**Work required**
Copy the listing from its start through the line containing "coord(102,87)", replacing "Actions pane" with "Actions panel" and leaving everything else unchanged. Omit the pictures from your copy.

━━━━━ Listed entries ━━━━━

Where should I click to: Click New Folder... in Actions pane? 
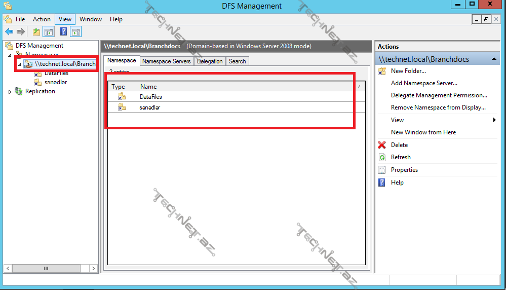point(408,71)
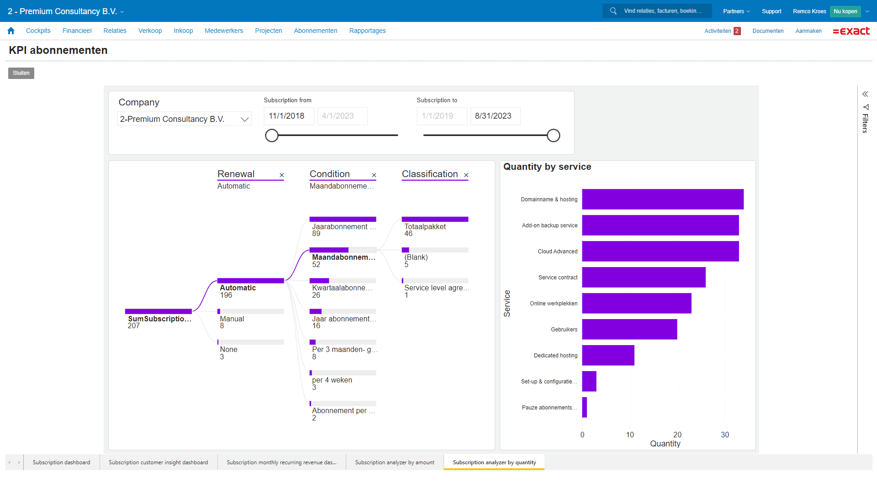Screen dimensions: 877x493
Task: Click the Nu kopen button
Action: (845, 11)
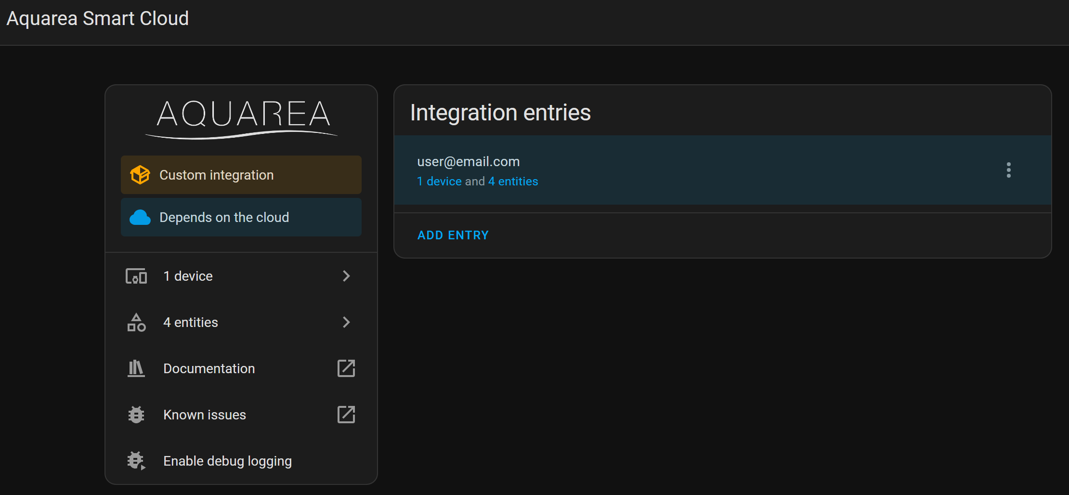Click the bug icon next to Known issues
Screen dimensions: 1069x495
136,414
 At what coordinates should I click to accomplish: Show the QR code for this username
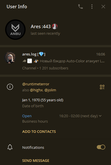coord(102,87)
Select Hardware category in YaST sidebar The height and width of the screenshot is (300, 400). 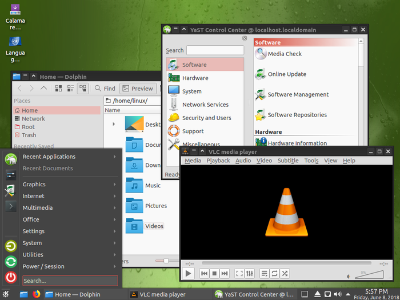[x=195, y=78]
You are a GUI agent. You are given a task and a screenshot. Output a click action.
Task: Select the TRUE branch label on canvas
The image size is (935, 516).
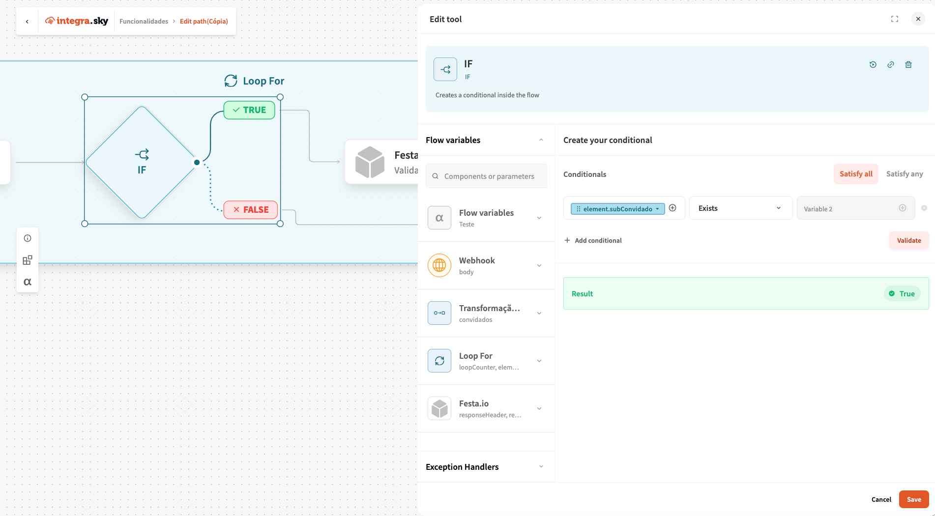[x=249, y=110]
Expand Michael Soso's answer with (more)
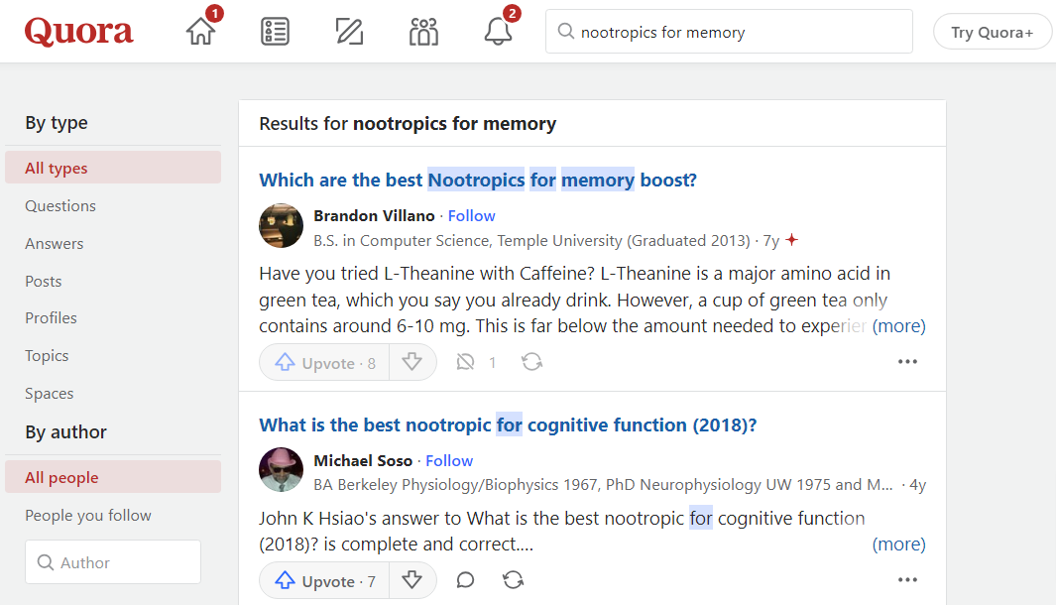This screenshot has width=1056, height=605. [898, 545]
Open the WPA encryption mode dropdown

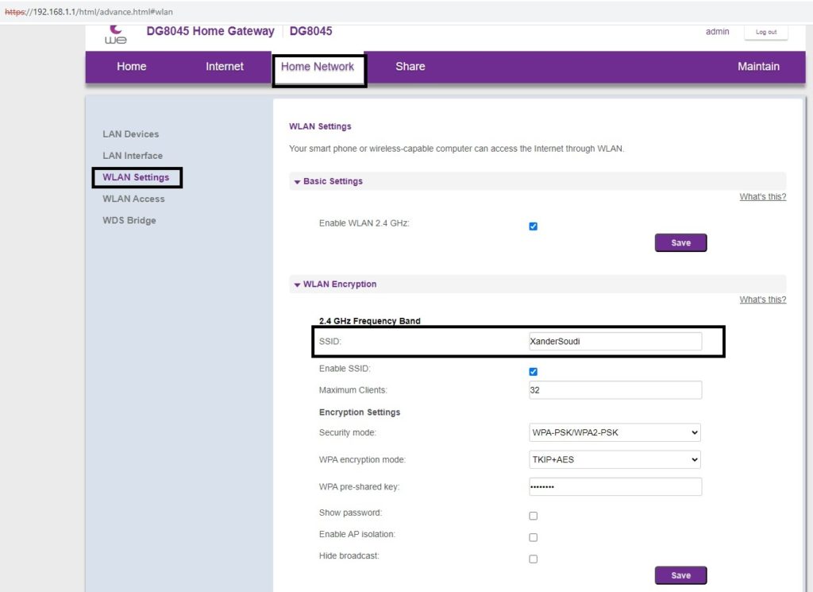coord(615,459)
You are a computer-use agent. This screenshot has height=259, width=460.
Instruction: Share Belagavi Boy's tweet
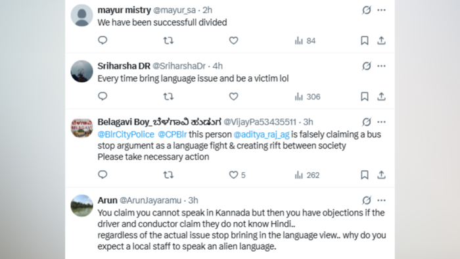pyautogui.click(x=381, y=175)
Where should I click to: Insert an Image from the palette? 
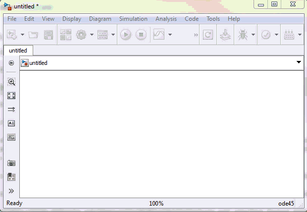point(11,137)
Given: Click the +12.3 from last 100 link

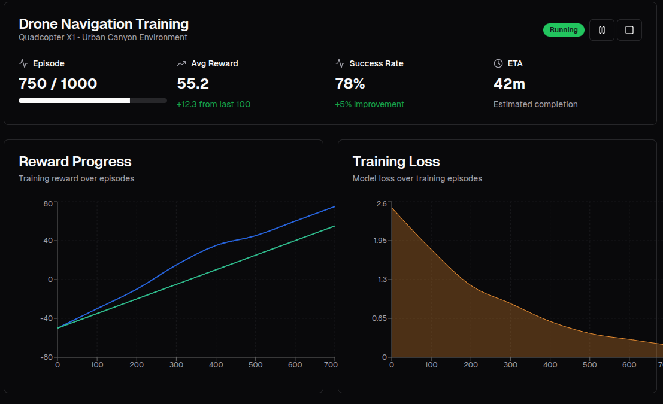Looking at the screenshot, I should 214,104.

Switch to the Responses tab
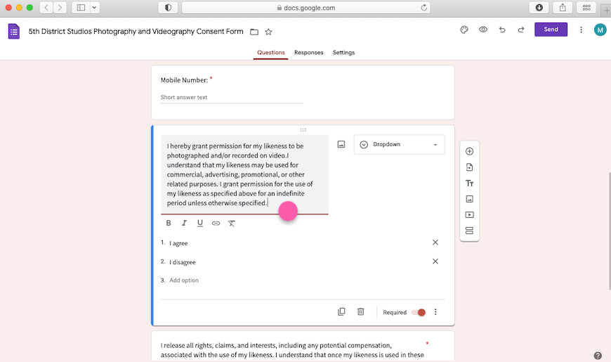click(309, 53)
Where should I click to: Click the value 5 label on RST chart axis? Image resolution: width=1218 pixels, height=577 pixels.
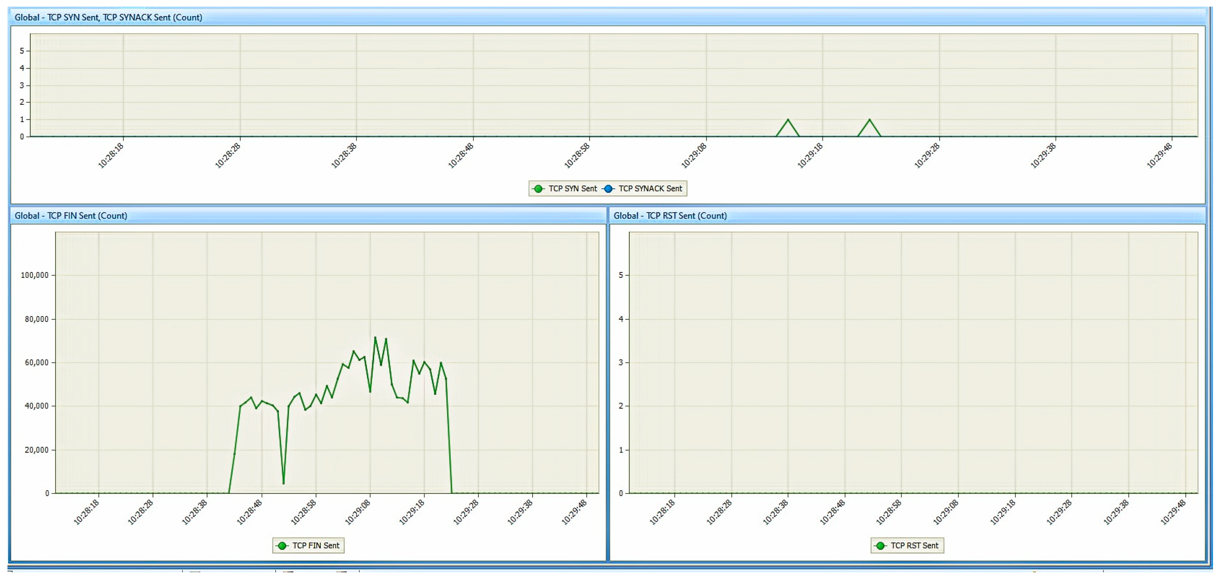point(621,275)
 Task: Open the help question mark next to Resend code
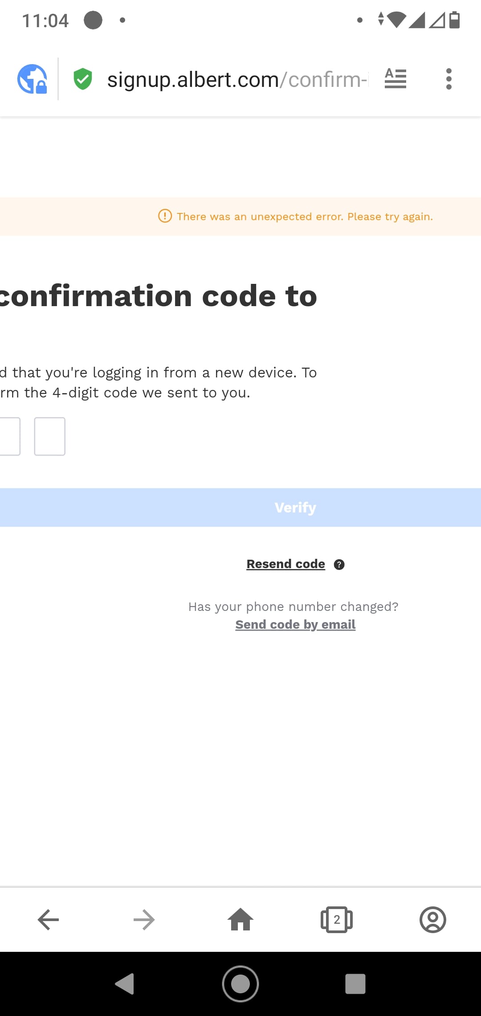click(339, 565)
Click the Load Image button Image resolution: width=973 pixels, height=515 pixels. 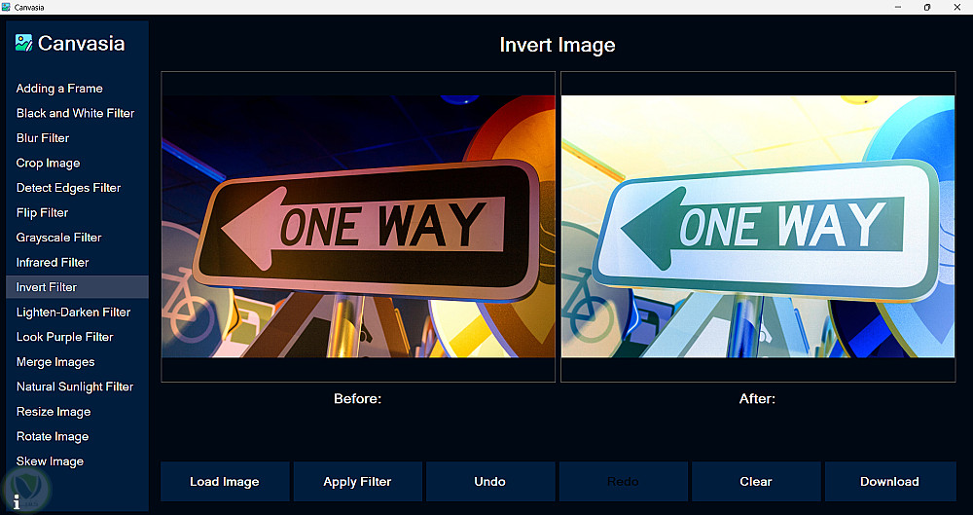click(225, 482)
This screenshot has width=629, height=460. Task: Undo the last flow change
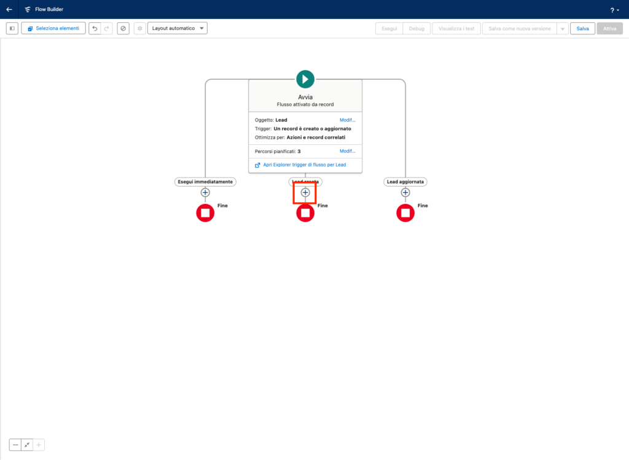95,28
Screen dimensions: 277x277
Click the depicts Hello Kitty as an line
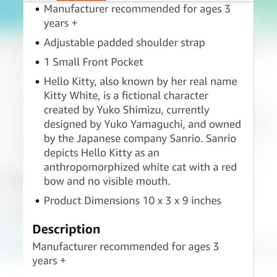[x=101, y=153]
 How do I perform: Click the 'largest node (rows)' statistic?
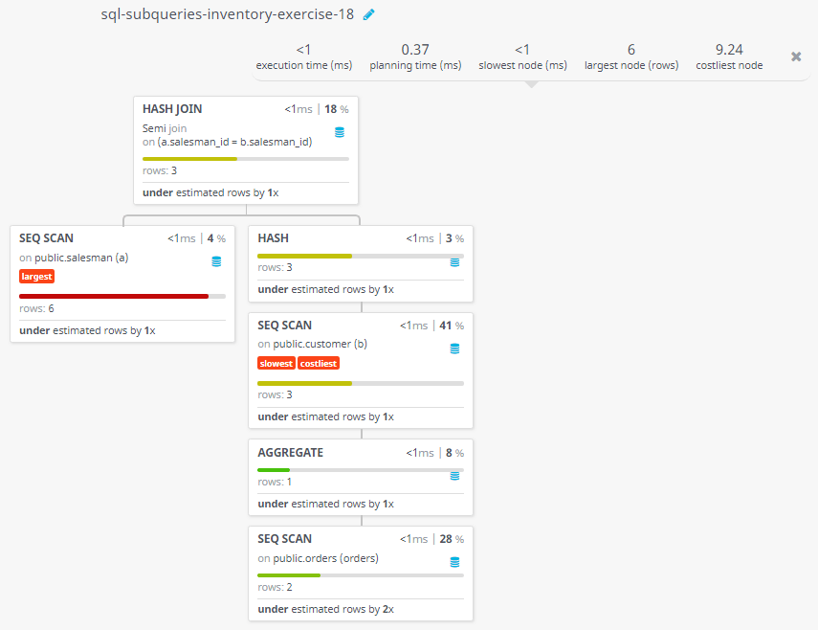631,56
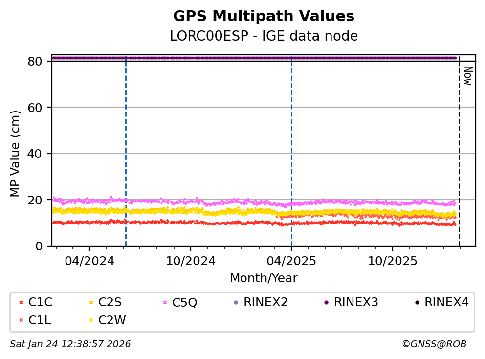Click the 'Now' vertical marker label
The image size is (485, 359).
click(467, 76)
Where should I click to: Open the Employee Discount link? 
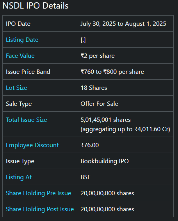(32, 145)
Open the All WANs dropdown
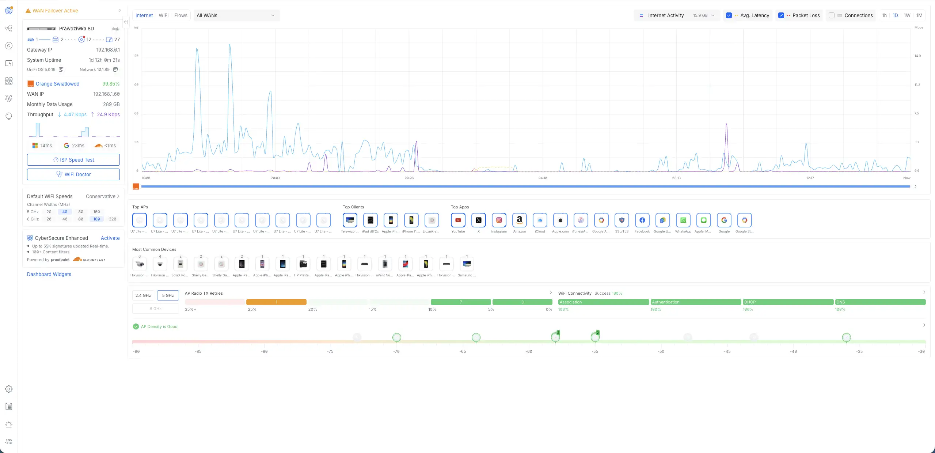 click(236, 15)
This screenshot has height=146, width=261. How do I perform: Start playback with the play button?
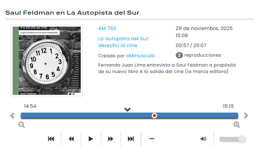tap(91, 139)
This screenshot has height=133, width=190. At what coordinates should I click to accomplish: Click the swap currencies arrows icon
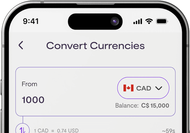pos(23,129)
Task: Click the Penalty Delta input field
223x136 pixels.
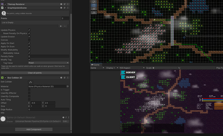Action: tap(48, 56)
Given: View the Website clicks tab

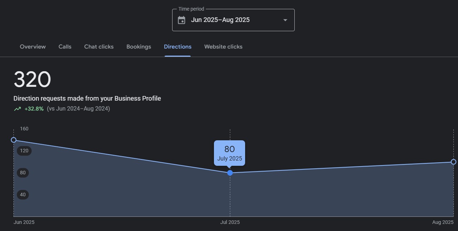Looking at the screenshot, I should [223, 47].
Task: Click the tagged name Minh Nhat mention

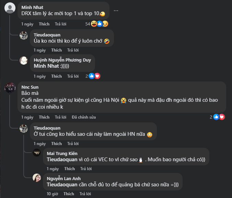Action: 46,66
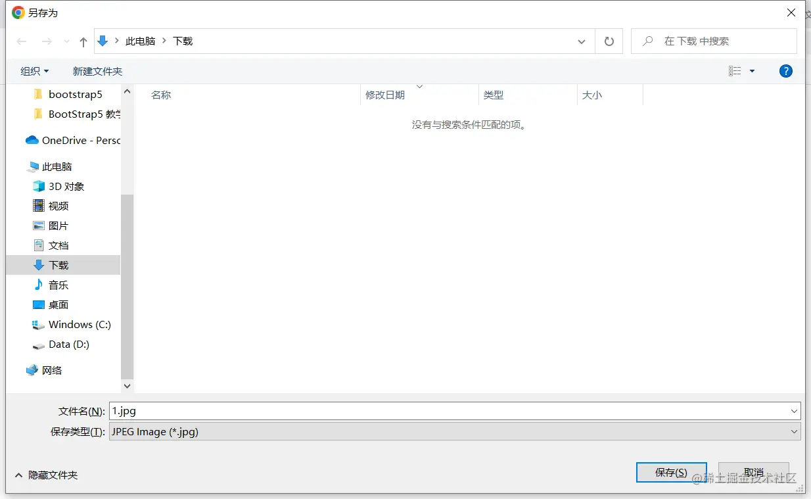The width and height of the screenshot is (811, 499).
Task: Click the up one level arrow
Action: point(82,41)
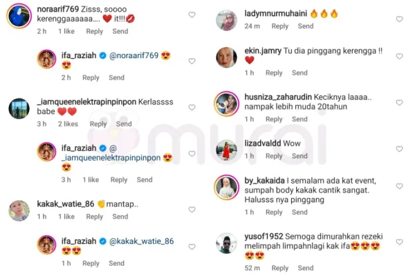
Task: Toggle like on ifa_raziah's reply to @kakak_watie_86
Action: [x=192, y=247]
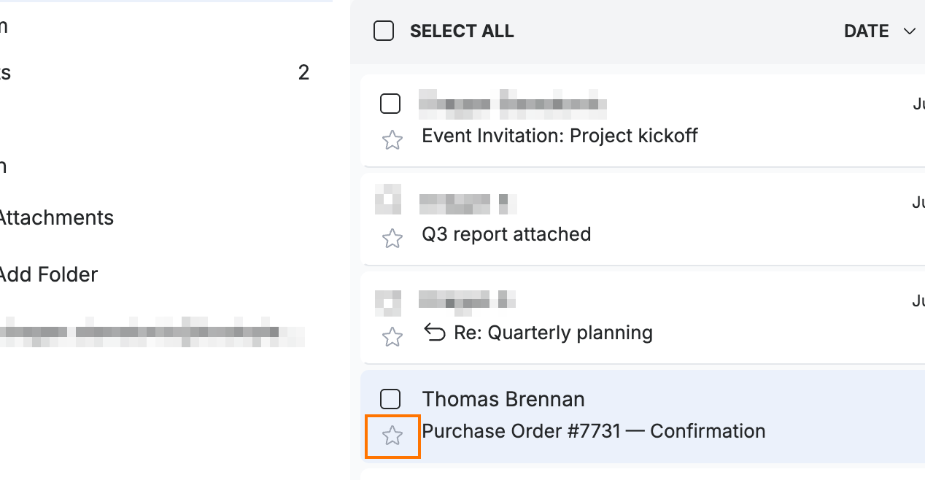925x480 pixels.
Task: Click the SELECT ALL text label
Action: [462, 31]
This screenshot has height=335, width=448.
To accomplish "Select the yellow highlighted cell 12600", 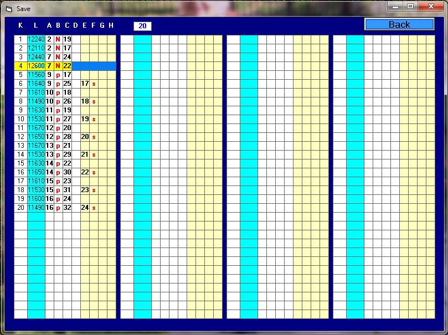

━━━━━

**Solution below**
Where should I click to: Click New Folder... in Actions panel? 
point(408,71)
Screen dimensions: 877x493
Task: Click the Nu kopen button
Action: (845, 11)
Click the bug icon next to Known issues
Screen dimensions: 1069x495
136,414
 At what coordinates should I click to accomplish: Show the QR code for this username
coord(102,87)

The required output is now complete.